Venue: Room 1.75 Bedson Building


Tight control of gene transcription is essential for cellular development and the establishment of cellular identity. Dysregulation of transcriptional programmes is a common mechanism that leads to the development and maintenance of disease, especially cancer.

Thus, molecular mediators of transcriptional processes represent important and exciting targets for new therapies. This talk will summarise some of our recent efforts at progressing transcriptional targets in cancer and malaria. Specifically, the following thematically-linked projects will be presented:

i) The development of inhibitors of cyclin-dependent kinase 7 (CDK7). CDK7 is necessary for transcription, and acts by phosphorylating RNA polymerase II to enable transcription initiation. CDK7 additionally regulates the activities of a number of transcription factors, including estrogen receptor-α. A large team effort at Imperial College took this project from a clinical hypothesis and virtual chemical scaffolds to a clinical drug candidate which is currently undergoing clinical trials in the UK.1 

ii) The histone lysine methyltransferases (HKMT) as new anti-malarial targets. HKMTs are important epigenetic drug targets and are conserved in the Plasmodium parasite which causes human malaria. We have repurposed an established HKMT inhibitor chemotype for usage as an antimalarial.2 Through this, we have discovered compounds with rapid and irreversible asexual cycle blood stage-independent cytotoxic activity at nM concentrations including against resistant strains, in vivo efficacy, and the unprecedented ability to reactivate dormant liver stages in culture.3 We have also initiated target-ID studies to validate the target(s) that underpin this exciting activity.

iii) The identification of a small molecule that enhances the production of natural killer (NK) cells.

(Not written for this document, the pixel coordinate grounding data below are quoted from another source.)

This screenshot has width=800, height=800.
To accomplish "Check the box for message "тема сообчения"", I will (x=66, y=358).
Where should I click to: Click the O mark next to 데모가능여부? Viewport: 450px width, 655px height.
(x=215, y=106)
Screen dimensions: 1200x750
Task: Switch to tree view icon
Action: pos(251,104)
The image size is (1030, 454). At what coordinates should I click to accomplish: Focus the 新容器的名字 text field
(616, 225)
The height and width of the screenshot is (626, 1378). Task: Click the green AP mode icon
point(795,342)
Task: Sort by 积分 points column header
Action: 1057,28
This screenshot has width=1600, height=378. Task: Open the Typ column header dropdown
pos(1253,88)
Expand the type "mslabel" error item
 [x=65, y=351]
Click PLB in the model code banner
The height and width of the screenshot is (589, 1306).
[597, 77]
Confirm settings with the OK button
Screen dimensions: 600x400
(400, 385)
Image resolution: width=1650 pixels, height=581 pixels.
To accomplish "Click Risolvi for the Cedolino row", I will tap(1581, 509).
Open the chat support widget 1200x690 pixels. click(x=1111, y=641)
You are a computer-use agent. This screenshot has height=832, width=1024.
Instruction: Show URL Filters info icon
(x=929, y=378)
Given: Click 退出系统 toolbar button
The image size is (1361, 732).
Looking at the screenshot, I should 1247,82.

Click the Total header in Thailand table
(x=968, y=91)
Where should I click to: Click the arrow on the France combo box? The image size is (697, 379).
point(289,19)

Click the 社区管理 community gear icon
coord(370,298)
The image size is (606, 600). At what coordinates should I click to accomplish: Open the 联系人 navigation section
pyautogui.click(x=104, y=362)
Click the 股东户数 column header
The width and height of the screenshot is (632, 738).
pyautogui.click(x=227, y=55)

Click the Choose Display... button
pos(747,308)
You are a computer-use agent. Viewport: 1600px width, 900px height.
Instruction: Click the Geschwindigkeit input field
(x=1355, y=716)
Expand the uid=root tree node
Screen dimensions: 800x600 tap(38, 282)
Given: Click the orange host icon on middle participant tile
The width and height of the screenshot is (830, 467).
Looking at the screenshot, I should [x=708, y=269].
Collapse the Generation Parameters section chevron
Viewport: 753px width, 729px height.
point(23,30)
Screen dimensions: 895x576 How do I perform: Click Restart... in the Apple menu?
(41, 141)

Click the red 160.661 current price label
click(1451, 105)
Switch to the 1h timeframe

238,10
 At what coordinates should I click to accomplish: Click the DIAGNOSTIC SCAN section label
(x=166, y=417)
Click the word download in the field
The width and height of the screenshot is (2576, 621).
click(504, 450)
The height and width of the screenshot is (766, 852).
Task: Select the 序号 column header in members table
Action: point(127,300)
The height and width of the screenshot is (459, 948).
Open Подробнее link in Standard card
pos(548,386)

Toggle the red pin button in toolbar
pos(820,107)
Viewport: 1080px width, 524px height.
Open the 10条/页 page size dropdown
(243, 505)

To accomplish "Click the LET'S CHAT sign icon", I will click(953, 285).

NK cells are critical immune effector cells and the adoptive transfer of large numbers of cytolytic NK cells represents a developing cancer immunotherapeutic approach. We have identified a key nuclear receptor inhibitor that massively enhances the production of NK cells and thus represents a potential opportunity of improved cancer immunotherapy via NK cells. 

1. Patel, H.; et. al. Mol. Cancer Ther. 2018, 17, 1156

2. Sundriyal, S.; et al. MedChemComm 20178, 1069 and papers therein.

3. Dembélé, L.; et al. Nature Med. 201420, 307